Así fue la irrupción del gran prosista mexicano en el efervescente (y miserable) Madrid de la primerísima modernidad, cour des miracles, que contemplaba –atónito– el comienzo de la Gran Guerra y cuya élite, esa academia del café y el Ateneo, creía ser capaz de sacar al país, perdidas ya sin remedio las últimas colonias americanas y asiáticas, de su colosal depresión para sanar el colapso de ultramar con un idealista acercamiento a Europa. Reyes venía con su familia –una esposa y un hijo, además de una criada, a los que instaló en San Sebastián– y se lanzó, no exactamente en solitario, porque contaba con algunos padrinos, a la escritura profesional en aquella nueva ciudad sin mar, situada en mitad de la tórrida Meseta. 

Alfonso Reyes (1910)

Alfonso Reyes (1910) ARCHIVO CASASOLA

No tardó en sentirse (casi) como en casa. El idioma, claro está, ayudaba mucho, aunque aquel joven diletante, educado en el seno de una insigne familia de Jalisco, hablaba con soltura el francés –estudiado en sus años del liceo– y ya poseía un título de leyes, aunque nunca ejerciera como abogado. Atesoraba una vasta cultura clásica –es célebre su posterior tratado dedicado a la mitología griega– y no escondía sus inquietudes filosóficas, que compartió en el México de su primerísima juventud con luminarias de su generación, como Henríquez Ureña o Vasconcelos, pero todavía no se había estrenado propiamente como escritor profesional, aunque hubiera dado a la imprenta un tratado sobre Cuestiones estéticas (1911) prologado por Francisco García Calderón, que lo presentaba como “un efebo mexicano”. 

Fue en España donde comenzó a escribir por primera vez en serio. Una experiencia que marcaría su vida y de la que da cuenta ahora la editorial Debate en una antología al cuidado del escritor Jordi Soler: Yo me quedé allá para siempre. La década española (1914-1924). Se trata de un libro que reúne los trabajos periodísticos y editoriales realizados por Alfonso Reyes en diarios, revistas, actos culturales y distintos sellos y empresas editoriales, como La Lectura, Calleja, Editorial América y Calpe.

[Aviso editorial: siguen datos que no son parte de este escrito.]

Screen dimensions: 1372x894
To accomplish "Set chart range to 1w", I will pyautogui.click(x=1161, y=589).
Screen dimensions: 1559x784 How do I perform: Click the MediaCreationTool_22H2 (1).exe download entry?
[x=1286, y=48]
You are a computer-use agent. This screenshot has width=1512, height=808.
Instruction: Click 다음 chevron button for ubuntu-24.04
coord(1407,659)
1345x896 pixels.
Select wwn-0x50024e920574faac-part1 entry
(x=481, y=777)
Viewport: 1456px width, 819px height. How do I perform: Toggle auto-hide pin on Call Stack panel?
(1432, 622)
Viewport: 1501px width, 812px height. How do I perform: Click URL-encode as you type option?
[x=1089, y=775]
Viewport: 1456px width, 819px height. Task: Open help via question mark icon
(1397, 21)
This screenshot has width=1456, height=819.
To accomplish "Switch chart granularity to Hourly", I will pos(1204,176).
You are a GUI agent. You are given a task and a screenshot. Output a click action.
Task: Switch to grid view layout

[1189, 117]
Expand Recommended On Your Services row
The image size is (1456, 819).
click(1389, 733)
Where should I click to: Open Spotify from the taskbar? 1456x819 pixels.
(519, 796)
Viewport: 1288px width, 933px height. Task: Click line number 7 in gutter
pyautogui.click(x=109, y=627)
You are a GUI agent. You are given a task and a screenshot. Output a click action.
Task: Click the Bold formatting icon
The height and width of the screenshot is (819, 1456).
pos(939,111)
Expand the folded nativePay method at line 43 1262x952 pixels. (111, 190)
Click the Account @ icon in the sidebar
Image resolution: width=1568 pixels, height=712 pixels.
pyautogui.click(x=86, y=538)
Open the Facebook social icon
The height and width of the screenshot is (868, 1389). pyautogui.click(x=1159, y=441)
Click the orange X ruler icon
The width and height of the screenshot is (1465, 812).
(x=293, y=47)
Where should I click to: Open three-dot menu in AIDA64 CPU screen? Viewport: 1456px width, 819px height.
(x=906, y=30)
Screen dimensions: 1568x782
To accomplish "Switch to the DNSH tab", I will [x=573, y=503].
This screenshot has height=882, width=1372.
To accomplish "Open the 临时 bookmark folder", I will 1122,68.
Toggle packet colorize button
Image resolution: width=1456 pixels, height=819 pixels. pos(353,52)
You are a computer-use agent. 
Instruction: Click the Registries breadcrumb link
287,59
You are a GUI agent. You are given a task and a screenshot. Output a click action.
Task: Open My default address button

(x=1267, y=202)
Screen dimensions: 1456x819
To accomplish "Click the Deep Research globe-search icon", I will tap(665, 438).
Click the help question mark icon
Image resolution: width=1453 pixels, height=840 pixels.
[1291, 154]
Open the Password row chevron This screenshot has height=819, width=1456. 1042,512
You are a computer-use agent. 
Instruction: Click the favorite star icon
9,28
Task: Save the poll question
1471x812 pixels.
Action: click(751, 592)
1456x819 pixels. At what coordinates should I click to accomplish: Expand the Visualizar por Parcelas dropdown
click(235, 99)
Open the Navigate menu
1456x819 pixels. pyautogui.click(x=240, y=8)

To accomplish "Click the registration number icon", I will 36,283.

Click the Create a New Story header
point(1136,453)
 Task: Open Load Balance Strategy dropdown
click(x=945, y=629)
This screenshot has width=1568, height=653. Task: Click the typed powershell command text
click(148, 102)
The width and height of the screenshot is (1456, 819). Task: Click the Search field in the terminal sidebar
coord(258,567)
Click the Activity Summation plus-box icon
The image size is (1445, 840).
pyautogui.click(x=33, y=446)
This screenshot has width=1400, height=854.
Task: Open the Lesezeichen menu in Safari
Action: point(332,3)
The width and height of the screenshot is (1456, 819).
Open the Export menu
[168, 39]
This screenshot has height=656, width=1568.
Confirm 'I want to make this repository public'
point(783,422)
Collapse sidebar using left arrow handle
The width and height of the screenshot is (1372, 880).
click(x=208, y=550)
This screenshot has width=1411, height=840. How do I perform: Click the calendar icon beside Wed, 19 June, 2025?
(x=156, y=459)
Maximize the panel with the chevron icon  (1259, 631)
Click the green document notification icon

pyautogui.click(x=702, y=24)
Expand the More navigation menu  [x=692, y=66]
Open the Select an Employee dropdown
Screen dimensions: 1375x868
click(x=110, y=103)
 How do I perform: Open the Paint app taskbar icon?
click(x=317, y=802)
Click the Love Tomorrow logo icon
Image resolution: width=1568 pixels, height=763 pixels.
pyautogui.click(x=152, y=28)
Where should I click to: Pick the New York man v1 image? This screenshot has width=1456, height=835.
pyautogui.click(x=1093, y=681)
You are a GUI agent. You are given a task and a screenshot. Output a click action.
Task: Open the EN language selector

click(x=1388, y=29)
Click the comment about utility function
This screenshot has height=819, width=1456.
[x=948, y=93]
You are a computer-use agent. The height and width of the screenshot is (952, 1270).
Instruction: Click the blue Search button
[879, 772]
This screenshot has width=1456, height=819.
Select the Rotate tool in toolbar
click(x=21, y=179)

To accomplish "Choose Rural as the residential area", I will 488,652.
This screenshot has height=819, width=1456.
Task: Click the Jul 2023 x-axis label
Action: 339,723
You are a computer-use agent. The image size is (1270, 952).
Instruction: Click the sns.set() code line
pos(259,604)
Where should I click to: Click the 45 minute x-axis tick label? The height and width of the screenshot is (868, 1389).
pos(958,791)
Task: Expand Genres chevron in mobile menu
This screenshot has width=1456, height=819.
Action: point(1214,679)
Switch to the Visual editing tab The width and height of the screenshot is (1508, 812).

Tareas logradas gracias a la intermediación de ilustres conocidos –el mayor, José Ortega y Gasset, con el que mantuvo una estrecha relación que después se convertiría en desencuentro– o conseguidas con la ayuda de sabios como Ramón Menéndez Pidal, con el que Reyes colaboró en sus estudios sobre el Poema de Mío Cid –cuyo texto adaptó para una versión prosificada del cantar– y otras grandes obras de la literatura medieval hispánica en el seno del Centro de Estudios Históricos. 

'Yo me quedé allá para siempre', Alfonso Reyes

'Yo me quedé allá para siempre', Alfonso Reyes DEBATE

Reyes hacía de todo: traducciones (Sterne, G. K. Chesterton, Chéjov), prólogos, guiones para cursos, trabajos documentales, conferencias, manuales o artículos. Necesitaba dinero y, dado que la literatura nunca ha sido un oficio generoso, no tenía más remedio que multiplicarse. Esta urgencia, como suele suceder, acabaría transformándose en disciplina primero y, más tarde, en una virtud: una década después de haber hecho aquella primera escala en Galicia tras su huida de México, donde su padre murió en una balacera política, el anónimo pasajero del Espagne había consumado su inmersión integral, de la que da buena cuenta la antología de Soler, en los grandes clásicos castellanos. Escribió sobre el Arcipreste de Hita –su poeta medieval preferido–, Lope de Vega, Quevedo, Luis de Alarcón o Góngora, en cuyo club secreto –lo cuenta en uno de estos artículos– militó desde primera hora, y en cuyas primeras obras completas trabajaría a las órdenes del hispanista francés Raymond Foulché-Delbosc. 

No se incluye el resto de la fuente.